According to recent reports, hackers are using Facebook platform to spread malware, including a notorious strain of ransomware called Locky in the form of innocent-looking SVG image file to infect computers.
The spam campaign, highlighted in a blog post by security researcher Bart Blaze on 20 November, was using the Facebook Messenger feature to spread a malware downloader called Nemucod hidden in an .svg file extension. It was reportedly able to easily bypass Facebook’s spam filters.
Upon analysis, the researcher found that – if clicked the extension would give the spammer the ability to “read and change all your data on the websites you visit.”
Additionally, a separate researcher, Peter Kruse, also encountered the bug and said it was spreading Locky as the payload.
— peterkruse (@peterkruse) November 20, 2016
What happen when you clicked this file ? — If clicked, the malicious image file would redirect you to a website mimicking YouTube, but with completely different URL. Then site would ask you to download and install a certain codec extension in Google Chrome in order to view the video.
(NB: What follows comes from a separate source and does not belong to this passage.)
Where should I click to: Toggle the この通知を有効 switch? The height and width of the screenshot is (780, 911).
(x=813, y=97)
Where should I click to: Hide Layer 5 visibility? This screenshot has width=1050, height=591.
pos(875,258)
The malicious extension used two names, Ubo and One.
Once installed, extensions gives the attackers ability to alter your data regarding websites you visit, as well as takes advantage of browser’s access to your Facebook account in order to secretly message all your Facebook friends with the same SVG image file.
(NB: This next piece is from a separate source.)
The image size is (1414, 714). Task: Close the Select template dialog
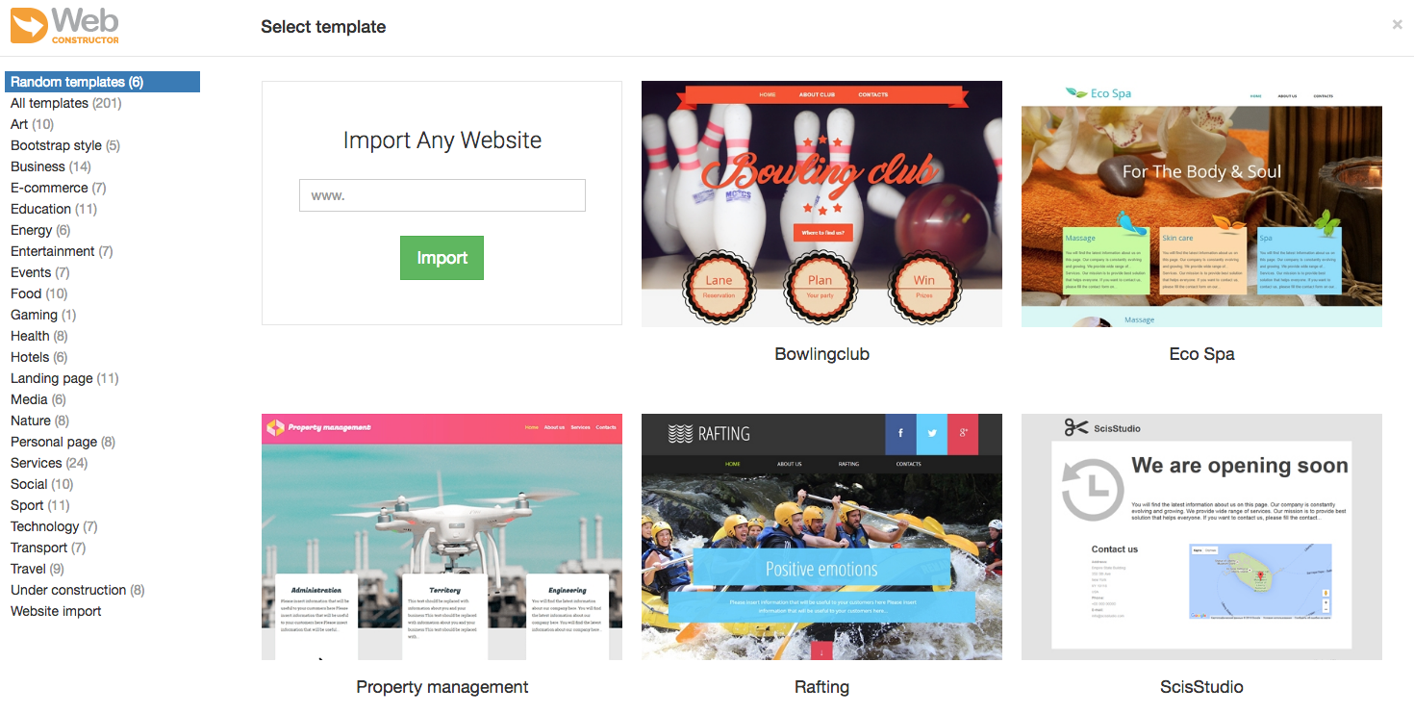pyautogui.click(x=1397, y=25)
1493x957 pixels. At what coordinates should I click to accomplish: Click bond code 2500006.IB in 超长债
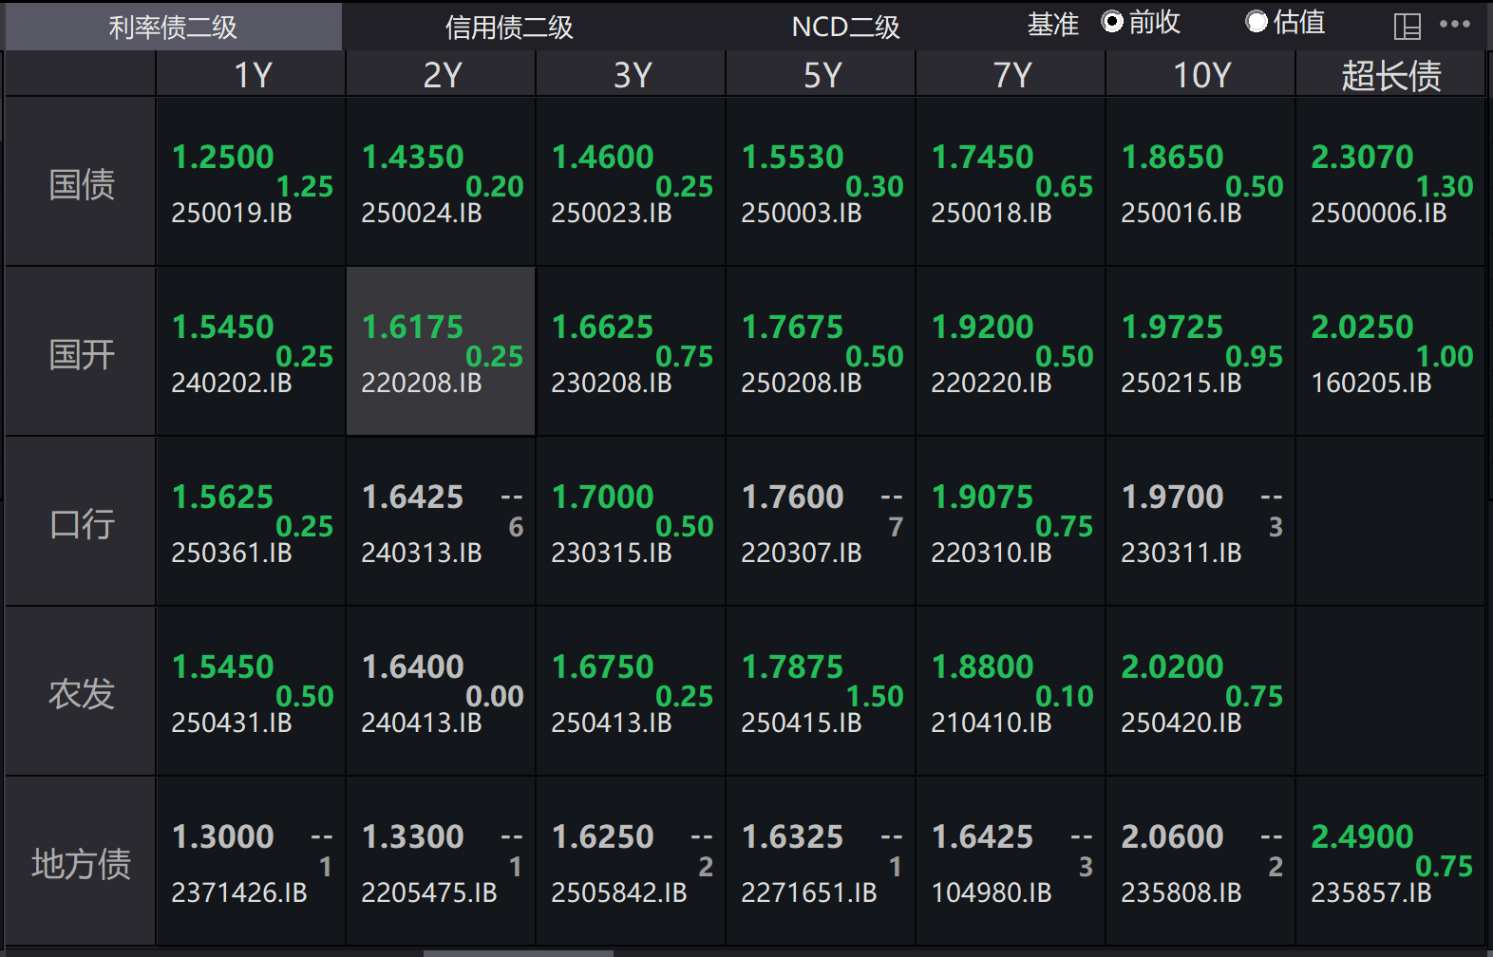tap(1378, 214)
Moreover, ransomware like Locky, will also deployed on victim’s computer, will lock down sensitive files and demand a financial fee for their return – usually in the form of the Bitcoin cryptocurrency.
How to be safe ? — “As always, be wary when someone sends you just an ‘image’ – especially when it is not how he or she would usually behave,” Blaze said. He added: “Even though both Facebook and Google have excellent security controls/measures in place, something bad can always happen.”
“Remove the malicious extension from your browser immediately. Additionally, run a scan with your antivirus and notify your friends [if] you sent a malicious file.”